• _WORK ITEM_: Write out exactly, with both ends included, the lines that run from the line containing "This screenshot has width=1782, height=899." to the end of the entries. Pictures are not part of the answer.
START GIVEN ENTRIES
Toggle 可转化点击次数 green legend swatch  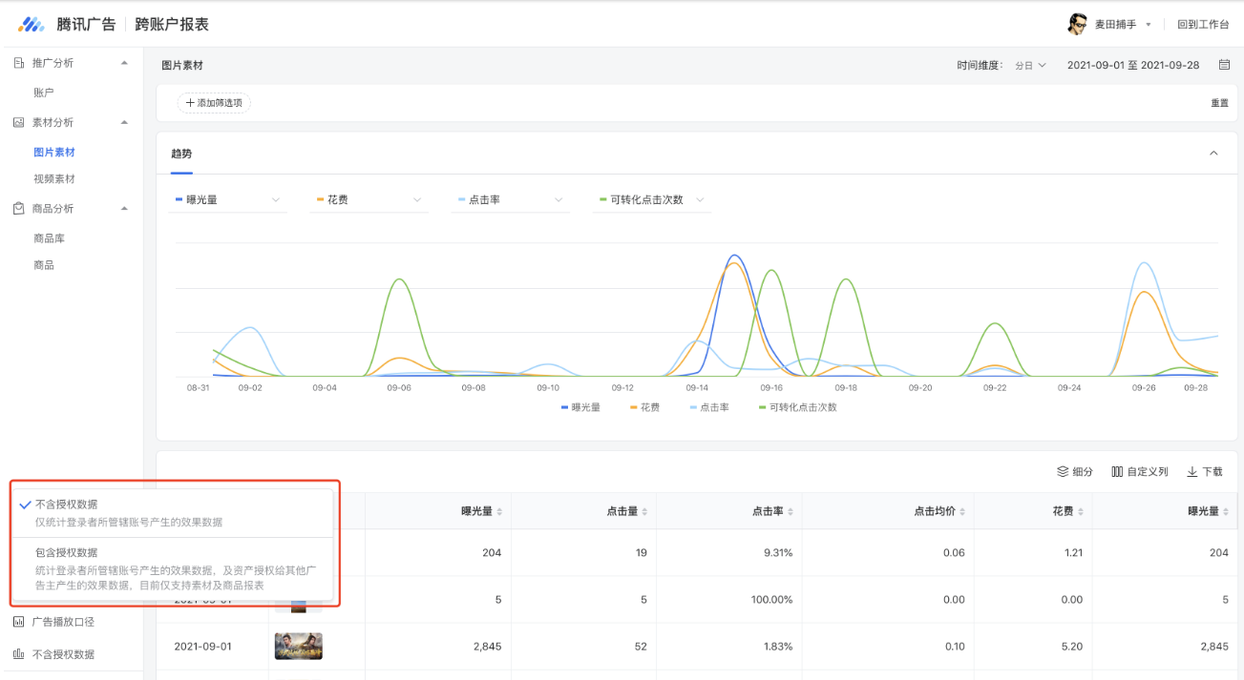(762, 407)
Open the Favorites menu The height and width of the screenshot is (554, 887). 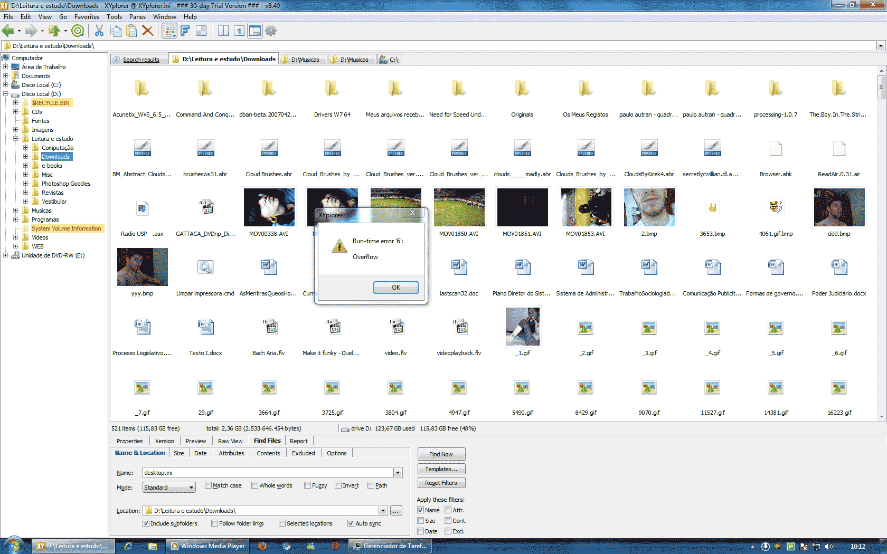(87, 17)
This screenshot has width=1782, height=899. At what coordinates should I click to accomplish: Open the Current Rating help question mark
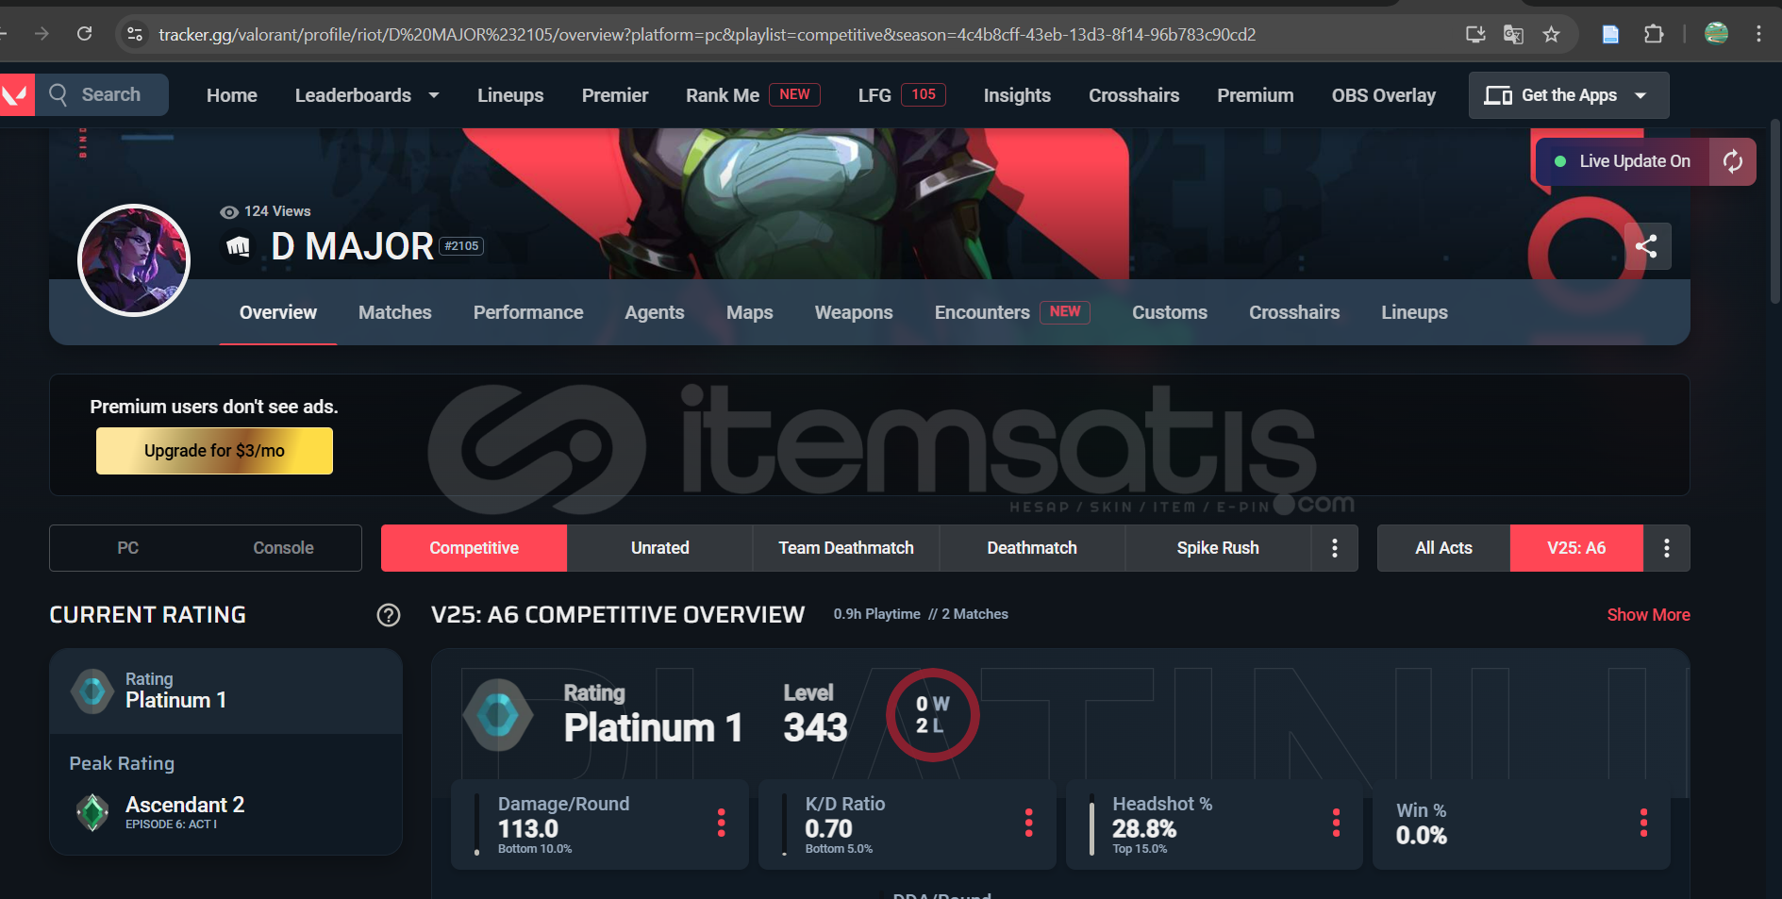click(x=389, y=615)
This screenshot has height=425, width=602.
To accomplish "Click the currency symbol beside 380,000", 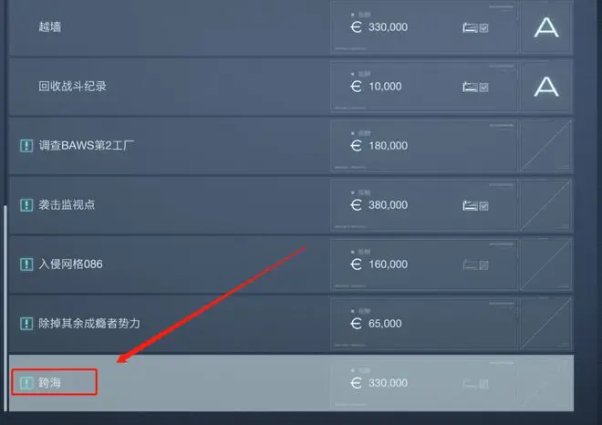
END GIVEN ENTRIES
• _EXERCISE ANSWER_:
This screenshot has width=1782, height=899. At what coordinates should I click to accomplish: Open the Current Rating help question mark
click(x=389, y=615)
This screenshot has height=425, width=602.
To accomplish "Click the currency symbol beside 380,000", 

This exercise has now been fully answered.